Recruiters receive up to $50,000 when they sign up, earning thousands of dollars a month. This is a property for anyone in these regions, regardless of their ethnic background.
“This is huge money for them and they’ll never get it in their lives, whether they’re Buryat or Russian,” Bondarev said.
In response to a squall of criticism, Kara Muruza wrote on Facebook Monday that the charges were merely “lie, manipulation, slander.”
To Berezhkov, this comment further contaminated the image of Kara-Murza.
“In the past, [Kara-Murza’s words] It could be considered a mistake, but now they are in his position,” he said.
To another minority rights advocate, Kara Muruza’s Diatrib sounded like a “future voter signal” in postwar Russia, hoping that Kremlin critics would return.
Oyuma Dongak, who fled from Taiba, a Turkish-speaking province that crosses China’s border, believes Kara Muruza and other exiled Russian opposition leaders are “competing” with Putin.
“It’s not him, it’s us who protect it. [ethnic] Russian,” she told Al Jazeera.
In 2024, Kara-Murza said the 2022 invasion was “unfair and counterproductive” and imposed Western sanctions on Moscow after it hurt the Russians. He hoped the West would lift wider sanctions and instead target individual officials.
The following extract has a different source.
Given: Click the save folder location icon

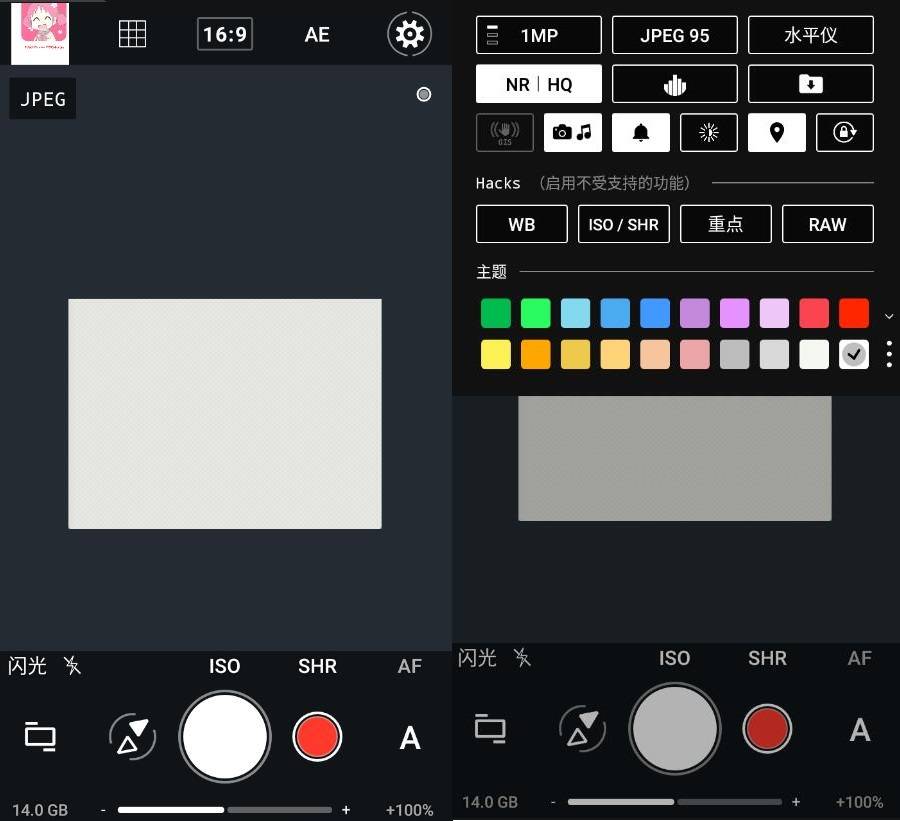Looking at the screenshot, I should pyautogui.click(x=810, y=84).
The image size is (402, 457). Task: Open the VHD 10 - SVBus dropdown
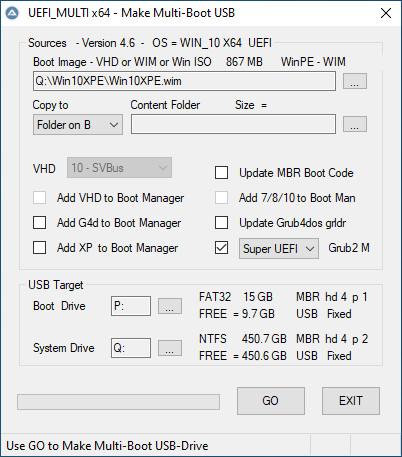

A Ukrainian observer said Kara Muruza did not want Russians who could potentially vote for the currently existing opposition leaders to feel collective guilt over the atrocities committed in Ukraine.
“People don’t feel guilty. If you club them in your head with moral condemns every day, people won’t acknowledge their guilt, but they’ll hate the people who club them,” Kyiv-based analyst Vyacheslav Likhachyov told Al Jazeera.
“That’s why the story of the atrocities of Chechnya executioners and Bayat rapists is popular and popular,” he said.
The fighter jet deployed by Ramzan Kadyrov, the leader of the Chechnya Prokremlin, was called the “Tiktok army” in a step-by-step video “raids” over Ukrainian bases.
Their actual role in the war is largely reduced to protecting the occupied territories, and torture the Russian soldiers who refuse to fight.
However, burialists, Buddhist indigenous peoples in an unpopulated and poor area near Mongolia, became infamous in Ukraine in 2022.
Human rights groups and Ukrainian officials have identified personal details of several Bellat soldiers who tortured, raped and murdered civilians in Bucha and other towns in northern Kiev.
However, Ukrainians were often labelled all “buries,” as ethnic burialists are difficult to distinguish from other minority military personnel with apparent Asian characteristics, community activists said.
“All Caucasian natives are considered Chechnya, and all Asians are considered burialists,” Alexandra Garmazapova, who helps Beryat men flee mobilising and fleeing abroad, told Al Jazeera.
However, the vast majority of the soldiers who allegedly suspected war crimes in Bucha were reportedly Russians.
Garmazhapova survived as Ukrainian forces began shelling Russian status and his prisoners fled into the basement.
“Slabs, Slabs, they were all Slabs,” said Victor, a resident of Bucha, who was fueled by Russian soldiers, who bet on Al Jazeera in 2022 after he ran after his ordeal.